Deswegen das feurige Amüsement ungetrübt bleibt, sollte man vorher einige Gimmick über Holzscheite beherzigen.
Kaminholz lagert man luftig, blitzesauber und nicht feucht und zu keiner Zeit sofort auf dem Untergrund. Eine Palette als Untergrund sorgt für gute Lüftung.

Wer sein Nutzholz im Anlage stapelt, sollte es vor spielenden Kindern sichern, denn die Gefahr für Kinder, beim Herumtollen unter einem ungesicherten Holzstapel verschüttet zu werden ist auf keinen Fall irrelevant. Ausgeprägt gutes Scheitholz ist trockenes Hartholz, wie z.B. Buchen- und Eschenholz. Auch Ahorn und Kirsche sind sehr beachtenswert, während Birkenholz dazu neigt, mit Funken zu verspritzen und in der offenen Kamin deshalb nichts verloren hat.

Die Heizwerte der unterschiedlichen Hartholzarten unterscheiden sich kaum, Eichenholz hält die Glut speziell lange und sollte möglichst unter hohen Temperaturen verbrannt werden, denn die austretende Gerbsäure ist keinesfalls gut für Kamin und Kamin.
Ausströmendes Holzgas sollte immerwährend mit ruhiger Flamme und ohne Flackern lodern. Sind die Flammen sehr blendend, bedeutet dies, dass der Ofen oder Kamin mehr als genug Sauerstoff zieht, das Nutzholz verbrennt folglich zu gradlinig.

Wer bisher keinen Holzvorrat in der Garten aufheben hat, kann jetzig auf gutes, billiges Eschenholz aus Osteuropa zupacken.
günstiger als Hartholz sind die harzreichen Weichhölzer wie Kiefer, Tanne, Douglasie oder Fichte. Der günstigere Preis liegt an der geringeren spezifischen spezifisches Gewicht von Nadelhölzern.
Am besten als Brennholz stimmig ist in diesem Zusammenhang das wohlriechende Kiefernholz, denn es brennt eher lange.
Der Gewinn an Weichholz ist, dass es sehr rasch trocknet. So kann man das Nutzholz bei optimaler, luftiger Lagerung durchaus nach wenigen Monaten als Feuerholz verwenden. Hartholz hingegen wird erst in der zweiten Winter nach dem Einschlag als Feuerholz verwendet, weil es länger ablagern muss.

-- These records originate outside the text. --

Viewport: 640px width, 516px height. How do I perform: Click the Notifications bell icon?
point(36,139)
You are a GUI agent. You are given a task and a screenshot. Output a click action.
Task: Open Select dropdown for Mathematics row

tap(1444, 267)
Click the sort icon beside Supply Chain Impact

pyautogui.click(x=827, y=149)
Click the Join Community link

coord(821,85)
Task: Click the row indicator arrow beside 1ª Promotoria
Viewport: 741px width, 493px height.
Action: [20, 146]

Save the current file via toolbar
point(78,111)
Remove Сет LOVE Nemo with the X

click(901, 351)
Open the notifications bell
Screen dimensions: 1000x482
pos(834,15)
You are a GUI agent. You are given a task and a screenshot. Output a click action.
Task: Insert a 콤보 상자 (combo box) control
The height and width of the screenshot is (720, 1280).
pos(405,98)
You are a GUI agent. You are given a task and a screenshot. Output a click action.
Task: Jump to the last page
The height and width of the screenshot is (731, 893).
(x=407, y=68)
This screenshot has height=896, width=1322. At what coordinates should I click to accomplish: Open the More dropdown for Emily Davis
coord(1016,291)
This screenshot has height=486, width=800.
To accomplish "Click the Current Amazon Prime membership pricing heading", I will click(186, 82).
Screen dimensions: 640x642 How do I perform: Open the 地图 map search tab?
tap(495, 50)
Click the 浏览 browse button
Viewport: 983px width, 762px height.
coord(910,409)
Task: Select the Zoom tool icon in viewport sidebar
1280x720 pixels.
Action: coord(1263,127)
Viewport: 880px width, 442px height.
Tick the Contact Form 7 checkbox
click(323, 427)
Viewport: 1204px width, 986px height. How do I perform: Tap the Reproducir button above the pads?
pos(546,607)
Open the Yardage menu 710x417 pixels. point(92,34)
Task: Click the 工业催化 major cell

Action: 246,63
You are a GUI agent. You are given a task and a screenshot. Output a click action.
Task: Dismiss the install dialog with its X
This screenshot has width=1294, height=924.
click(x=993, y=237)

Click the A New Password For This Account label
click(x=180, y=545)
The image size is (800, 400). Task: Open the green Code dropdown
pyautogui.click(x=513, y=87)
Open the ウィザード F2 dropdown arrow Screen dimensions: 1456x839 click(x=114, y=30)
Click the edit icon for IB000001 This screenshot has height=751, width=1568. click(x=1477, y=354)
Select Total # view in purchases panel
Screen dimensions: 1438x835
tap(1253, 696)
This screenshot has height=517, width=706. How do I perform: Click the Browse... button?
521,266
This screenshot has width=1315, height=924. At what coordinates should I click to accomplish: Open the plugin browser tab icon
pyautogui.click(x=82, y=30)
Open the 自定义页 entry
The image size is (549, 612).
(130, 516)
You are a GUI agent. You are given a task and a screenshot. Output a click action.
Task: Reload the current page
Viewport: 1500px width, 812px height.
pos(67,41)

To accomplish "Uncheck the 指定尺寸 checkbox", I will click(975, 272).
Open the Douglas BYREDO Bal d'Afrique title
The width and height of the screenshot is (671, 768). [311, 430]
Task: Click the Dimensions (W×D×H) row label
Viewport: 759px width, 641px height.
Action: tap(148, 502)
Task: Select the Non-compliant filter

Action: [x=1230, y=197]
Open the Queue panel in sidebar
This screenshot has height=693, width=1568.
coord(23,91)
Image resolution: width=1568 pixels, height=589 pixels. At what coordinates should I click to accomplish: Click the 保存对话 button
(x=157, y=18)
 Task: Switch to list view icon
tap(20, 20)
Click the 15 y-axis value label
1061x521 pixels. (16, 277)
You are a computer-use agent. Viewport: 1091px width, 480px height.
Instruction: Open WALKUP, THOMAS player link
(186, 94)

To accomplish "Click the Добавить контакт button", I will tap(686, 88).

Brennholz trocknet am besten, wenn es große Spaltflächen hat. Äste, die gesamt mit Baumrinde umschlossen sind, haben müssen angemessen länger um gut durchzutrocknen.
Reifes Ofenholz erkennt man an Trocknungsrissen und aufspringender Rinde.
Hartholz brennt auf keinen Fall unbedingt besser als Weichholz. Man benötigt nur weniger Gehölz, wegen der höheren Dichtheit, und muss keineswegs so mehrfach nachlegen.